Friday, November 27, 2015

A Clipped Bird

Clipped Bird freedom of speech silence article 19 twitterFreedom of speech and expression is a double-edged sword you can be offensive with it or you can use it to promote welfare. It’s undernourished of mankind remaining silent when you can identify problems and reflect a range of perspective with the right to freedom of speech and expression. There is confusion regarding the classification of news media. Is it an activity deserving protection under article 19(1)(a) or is it business under Article 19(1)(g) as due to this the Indian press has a two-fold protection. News paper and electronic media have enormous raw power and saying that press is abusing the power with justification of ethics and legal aspect doesn't reflect a confident rebuttal but lowers our confidence in the government.

So does one needs to be the standard bearer for their side of the argument and not for free speech. This indulges to the motion whether free speech in reference to press is under serious threat in India?
The rights of a citizen and the rights of a media business owner fall under different factions, and cannot be considered the same. Freedom of speech and expression includes freedom of circulation, to the extent that the ability to convey one's expression is inherent in that freedom. Press freedom under Article 19(1) (g) has to be secured as such to allow the public to be well informed. The government not always but infringes this public right to be well informed. An example of this would be when the IT act of 2008 was passed. It was passed without any discussion in the parliament to which all parties agreed because not only the congress government but all the parties did want to control the press. This act was passed when no was looking, the press in fact was sleeping on it, Google, Facebook and Yahoo were called to remove 355 pieces of content out of which 258 were all criticisms of the government(congress), 3 were related to pornography and 1 was related to national interest (Google transparency report). After this, they decided to pass a private member bill which will then regulate the press and in that if the press crosses the line, jail for 5 year,licence being suspended for 11 months and fine up to 5 crores would be imposed on them. When the press woke up to that and exposed the bill it was quietly withdrawn. Government appointed Markandey Katju, press council chairman then passes a resolution asking the government in the very same language with the same sanctions imposed but included the electronic media as well.
We are not living in the joined rooms with the west, this government is very quick in bringing out tear gases, water canons and arresting people but however, when goons are coming to stop Salman Rushdie from coming to the Jaipur literature festival they say we cannot control it and stay away. It’s a seasonal republic, it works when it feels like. When a cabinet minister’s speaking his mind on twitter resulted in him stepping down, imagine us sitting here and expressing the freedom we want.
Turning the wheels what relevance does the restriction of Article 19(2) has?
Its an interesting question because infact when Section 66A of IT Act was struck down.The judgment drafted by Justice Nariman made some sweeping observations, ones that even the government have no difficulty agreeing with but it does seem to raise a fundamental question about article 19(2) since article 19 2 forces “ reasonable restriction” on freedom of speech.

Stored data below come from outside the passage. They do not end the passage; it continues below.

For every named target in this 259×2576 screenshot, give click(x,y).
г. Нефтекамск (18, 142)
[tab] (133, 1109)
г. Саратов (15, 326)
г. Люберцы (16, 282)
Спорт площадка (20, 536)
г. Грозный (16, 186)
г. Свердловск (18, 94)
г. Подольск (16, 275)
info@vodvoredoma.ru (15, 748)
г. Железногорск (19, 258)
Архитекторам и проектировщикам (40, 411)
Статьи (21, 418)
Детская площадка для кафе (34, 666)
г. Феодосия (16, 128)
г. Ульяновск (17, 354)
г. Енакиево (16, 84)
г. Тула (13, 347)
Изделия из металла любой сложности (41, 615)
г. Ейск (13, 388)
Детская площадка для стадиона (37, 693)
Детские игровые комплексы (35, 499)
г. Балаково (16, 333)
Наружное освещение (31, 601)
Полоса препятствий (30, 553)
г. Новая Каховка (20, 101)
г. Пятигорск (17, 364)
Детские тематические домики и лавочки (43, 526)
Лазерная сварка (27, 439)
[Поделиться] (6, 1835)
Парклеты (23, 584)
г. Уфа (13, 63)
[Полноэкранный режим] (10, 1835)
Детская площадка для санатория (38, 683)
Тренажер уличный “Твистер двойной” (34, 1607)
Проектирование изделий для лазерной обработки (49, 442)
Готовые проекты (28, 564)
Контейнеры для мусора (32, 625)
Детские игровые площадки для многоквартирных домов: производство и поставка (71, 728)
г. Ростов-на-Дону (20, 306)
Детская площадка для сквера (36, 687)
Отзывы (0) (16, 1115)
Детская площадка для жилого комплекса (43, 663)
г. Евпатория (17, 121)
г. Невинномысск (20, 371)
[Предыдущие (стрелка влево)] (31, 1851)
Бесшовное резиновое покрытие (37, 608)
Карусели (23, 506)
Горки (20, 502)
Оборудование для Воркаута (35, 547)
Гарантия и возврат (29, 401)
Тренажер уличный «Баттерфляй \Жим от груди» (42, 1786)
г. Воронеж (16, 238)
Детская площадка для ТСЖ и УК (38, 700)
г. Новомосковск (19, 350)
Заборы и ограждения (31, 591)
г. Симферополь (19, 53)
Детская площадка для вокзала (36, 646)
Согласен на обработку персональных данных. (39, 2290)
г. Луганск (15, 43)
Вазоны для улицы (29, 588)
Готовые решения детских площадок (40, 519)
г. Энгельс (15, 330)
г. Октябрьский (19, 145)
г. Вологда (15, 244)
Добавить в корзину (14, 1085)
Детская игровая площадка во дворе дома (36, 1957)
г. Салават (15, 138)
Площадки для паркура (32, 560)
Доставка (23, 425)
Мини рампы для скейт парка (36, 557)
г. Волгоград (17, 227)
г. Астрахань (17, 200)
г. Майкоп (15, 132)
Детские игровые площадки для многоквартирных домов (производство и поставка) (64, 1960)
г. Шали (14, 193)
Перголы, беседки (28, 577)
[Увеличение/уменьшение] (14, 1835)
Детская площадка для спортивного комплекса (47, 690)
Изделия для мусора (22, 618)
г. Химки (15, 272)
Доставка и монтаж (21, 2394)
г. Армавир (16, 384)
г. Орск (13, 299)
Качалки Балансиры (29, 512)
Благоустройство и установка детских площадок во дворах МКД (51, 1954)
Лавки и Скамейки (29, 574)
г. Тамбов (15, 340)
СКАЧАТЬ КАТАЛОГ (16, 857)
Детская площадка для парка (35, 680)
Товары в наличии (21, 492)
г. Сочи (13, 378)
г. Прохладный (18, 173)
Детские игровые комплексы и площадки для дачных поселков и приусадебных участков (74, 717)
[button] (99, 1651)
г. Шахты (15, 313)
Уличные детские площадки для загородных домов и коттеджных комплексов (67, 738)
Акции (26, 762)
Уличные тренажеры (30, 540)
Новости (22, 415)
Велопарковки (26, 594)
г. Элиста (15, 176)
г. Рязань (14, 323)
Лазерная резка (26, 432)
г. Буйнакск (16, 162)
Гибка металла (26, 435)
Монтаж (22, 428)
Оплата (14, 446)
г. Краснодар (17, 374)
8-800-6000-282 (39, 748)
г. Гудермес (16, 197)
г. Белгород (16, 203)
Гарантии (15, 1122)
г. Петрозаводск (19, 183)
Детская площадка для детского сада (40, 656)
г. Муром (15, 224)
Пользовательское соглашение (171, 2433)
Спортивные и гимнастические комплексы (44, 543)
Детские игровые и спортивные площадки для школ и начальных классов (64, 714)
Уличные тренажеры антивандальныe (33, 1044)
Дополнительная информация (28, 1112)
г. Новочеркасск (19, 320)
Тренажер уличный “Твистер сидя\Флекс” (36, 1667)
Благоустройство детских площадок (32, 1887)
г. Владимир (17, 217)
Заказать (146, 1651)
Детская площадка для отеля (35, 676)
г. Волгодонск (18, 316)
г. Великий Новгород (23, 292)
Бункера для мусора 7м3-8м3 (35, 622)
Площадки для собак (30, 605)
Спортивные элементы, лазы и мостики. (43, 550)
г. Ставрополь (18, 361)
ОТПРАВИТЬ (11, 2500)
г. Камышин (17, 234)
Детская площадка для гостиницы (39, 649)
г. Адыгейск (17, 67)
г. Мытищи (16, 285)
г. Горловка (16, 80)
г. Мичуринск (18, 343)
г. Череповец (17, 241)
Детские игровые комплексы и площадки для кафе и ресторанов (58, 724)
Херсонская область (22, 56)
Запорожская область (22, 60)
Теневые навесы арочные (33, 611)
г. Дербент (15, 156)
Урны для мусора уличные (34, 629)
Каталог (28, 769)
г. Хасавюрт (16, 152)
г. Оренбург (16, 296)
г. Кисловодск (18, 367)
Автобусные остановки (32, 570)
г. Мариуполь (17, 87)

What are these reasonable restrictions? There are 8 restriction already listen out in the Article but some of those can be liable to misuse, a very interesting example here would be that the constitution permits the government to restrict freedom of speech and expression if it compromises relations with a friendly country, that would make all foreign policies debates almost impossible. No Indian government has actually tried to follow the letter by restricting discussion of policies in this country but what if I publish a book, which contains interpretive criticism of other countries policies, the last thing I want is someone saying that under article 19(2) this book should be banned. The increase in sense of liberal fight back against the amount of intolerance we have seen in the Indian society in the recent years moves the onus from this to perhaps the time has began to offer a genuine rethink of the entire attitude of freedom of expression as enshrined in the constitution. It is premature but maybe we should start looking afresh at the areas of restrictions. Already the question of the board of film census is frequently being challenged. Why should we still follow the legacy bestowed upon us by British raj that has modified theirs? 
The judgment on section 66A has opened these realms of discussion on the freedom of expression. In ways that we believe we can advance. Now how we can do that and to what extent the government will allow us to do is the question for yet another time.